The New York City IP will probably continue to have clout within the city; first, because it can still determine the IP nominations for mayor and city comptroller under the courts’ most recent interpretation of Wilson-Pakula, an arcane component of NY’s electoral laws; second, because Social Therapy patients and their therapists (“cadre” of the secret vanguard org) work hard for major party candidates that the Newmanite leadership has made deals with; and third, because there is a sub rosa (but not inherently illegal) practice by which the IP state leadership grants an endorsement in NYC (under Wilson-Pakula) and takes a donation from the candidate, and then the NYC IP steps in with the volunteer workers and gets its own donation or some other form of help from the candidate.
Throw political friendosex (and a potential for threatening to expose embarrassing secrets of elected officials) into the mix. Then factor in the likelihood that longtime Newman aide Jacqueline Salit–a formidable political strategist–is going to be the cult’s new leader. And finally add the fact that the media in New York (with a few honorable exceptions) has shown extraordinary timidity and dishonesty in its coverage of the Newmanites. The result is that we can expect more machinations in New York City politics by this cult–and more cash flowing into its youth charities to help it brainwash more young people.
Ex-IWP Central Commitee
Ding-dong, the wicked witch is dead!
Newman did more to disorganize and demoralize genuine leftist
activists than any FBI stooge.
He was no Marxist. He was no Leninist.
Lenora Fulani couldn’t find her anus with GPS!
Newman was just an unpaid cop who managed to dupe a significant
number of listless liberals (mainly Jewish women)into slaving or whoring for
him.
Newman’s Flying Monkeys are still loose. But now they are mainly
occupied with chewing the last few dollars from “sexier-than-a-clenched-fist’s”
rotting carcass–Castillo Center/All-Stars. Frankly, too much credit is given here to the Patrick Henry of Bank ST. His only legacy is a crew of aging vultures. The Newmanoids are dead and gone, my friends.

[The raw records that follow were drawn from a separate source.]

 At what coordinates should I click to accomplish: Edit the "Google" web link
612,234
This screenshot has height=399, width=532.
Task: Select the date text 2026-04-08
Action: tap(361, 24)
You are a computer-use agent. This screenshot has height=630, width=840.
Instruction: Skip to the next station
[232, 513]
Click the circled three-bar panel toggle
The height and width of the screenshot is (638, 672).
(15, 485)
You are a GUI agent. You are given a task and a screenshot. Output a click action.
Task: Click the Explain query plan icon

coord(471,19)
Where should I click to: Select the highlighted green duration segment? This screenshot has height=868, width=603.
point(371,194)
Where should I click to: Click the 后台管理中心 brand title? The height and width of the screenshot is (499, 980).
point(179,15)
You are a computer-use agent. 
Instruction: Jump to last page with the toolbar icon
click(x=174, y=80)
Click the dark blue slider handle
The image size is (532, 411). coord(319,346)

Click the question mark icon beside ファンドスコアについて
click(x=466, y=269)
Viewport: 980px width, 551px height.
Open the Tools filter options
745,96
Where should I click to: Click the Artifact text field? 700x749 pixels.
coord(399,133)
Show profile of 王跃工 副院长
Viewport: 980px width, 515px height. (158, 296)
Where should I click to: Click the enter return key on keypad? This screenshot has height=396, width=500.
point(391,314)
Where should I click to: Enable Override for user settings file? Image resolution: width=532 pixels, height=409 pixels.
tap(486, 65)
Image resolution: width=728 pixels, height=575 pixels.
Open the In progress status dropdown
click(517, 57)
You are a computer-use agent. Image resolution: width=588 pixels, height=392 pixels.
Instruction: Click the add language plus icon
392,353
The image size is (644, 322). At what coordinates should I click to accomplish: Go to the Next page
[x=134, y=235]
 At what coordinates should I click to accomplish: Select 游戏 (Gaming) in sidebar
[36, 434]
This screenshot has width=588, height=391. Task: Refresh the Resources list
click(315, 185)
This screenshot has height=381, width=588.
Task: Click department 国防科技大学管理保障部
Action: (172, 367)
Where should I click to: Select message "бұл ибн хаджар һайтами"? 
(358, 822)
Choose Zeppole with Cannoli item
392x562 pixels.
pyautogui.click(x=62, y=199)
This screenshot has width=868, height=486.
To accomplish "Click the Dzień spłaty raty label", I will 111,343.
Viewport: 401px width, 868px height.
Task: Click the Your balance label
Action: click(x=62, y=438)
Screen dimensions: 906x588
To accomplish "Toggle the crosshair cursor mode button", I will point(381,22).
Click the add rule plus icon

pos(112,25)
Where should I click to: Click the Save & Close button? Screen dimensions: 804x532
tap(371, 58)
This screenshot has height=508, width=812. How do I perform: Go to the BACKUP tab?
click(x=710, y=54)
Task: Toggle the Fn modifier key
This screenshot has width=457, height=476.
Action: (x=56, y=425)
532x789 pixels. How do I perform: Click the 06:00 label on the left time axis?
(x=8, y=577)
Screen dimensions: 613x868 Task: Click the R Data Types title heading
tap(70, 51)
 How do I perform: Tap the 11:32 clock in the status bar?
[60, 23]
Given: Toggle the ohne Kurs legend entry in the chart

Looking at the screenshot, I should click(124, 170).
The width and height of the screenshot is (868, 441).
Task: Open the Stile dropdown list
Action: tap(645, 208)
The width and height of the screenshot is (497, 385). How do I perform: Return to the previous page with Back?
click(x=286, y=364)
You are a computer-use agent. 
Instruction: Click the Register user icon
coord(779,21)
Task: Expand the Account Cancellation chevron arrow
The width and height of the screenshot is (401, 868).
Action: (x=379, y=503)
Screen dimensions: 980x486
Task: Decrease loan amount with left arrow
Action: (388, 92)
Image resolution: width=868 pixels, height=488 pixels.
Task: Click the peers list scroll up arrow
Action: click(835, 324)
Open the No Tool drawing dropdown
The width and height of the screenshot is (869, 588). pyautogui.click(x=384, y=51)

I worked with NAP (when it existed) and volunteered for Fulani, did registration, and cultural work. I got a valuable education. Yes, Newman was megalomaniacal but the group tried to do some things I thought were good. Unfortunately, I saw the organization warping into something I no longer cared to work with. The “friendosexuality” bit is not all that crazy: why not look to friends for creation of deeper intimacy than most people do? BUT, I believe that Fred used it to destroy power centers. Any time he perceived that a groups challenged his hegemony, he destroyed it. And his
re-structuring efforts became more and more radical. They were also designed to shake out those who were conflicted by the group’s behaviors. Fred-worship had to be the order of the day. Well, he built something, got hold of something, and created something: the NY City Independence Party, the Castillo Theater, the All Stars Project, a Marxist view of therapy, a Gramscian application of cultural work, and a loyal group that will carry on but without the power of Fred. I don’t trust them any longer but I don’t hate them either.
From someone who was in Social Therapy for 10 years & was in the Social Therapy training program, GOOD RIDENCE!!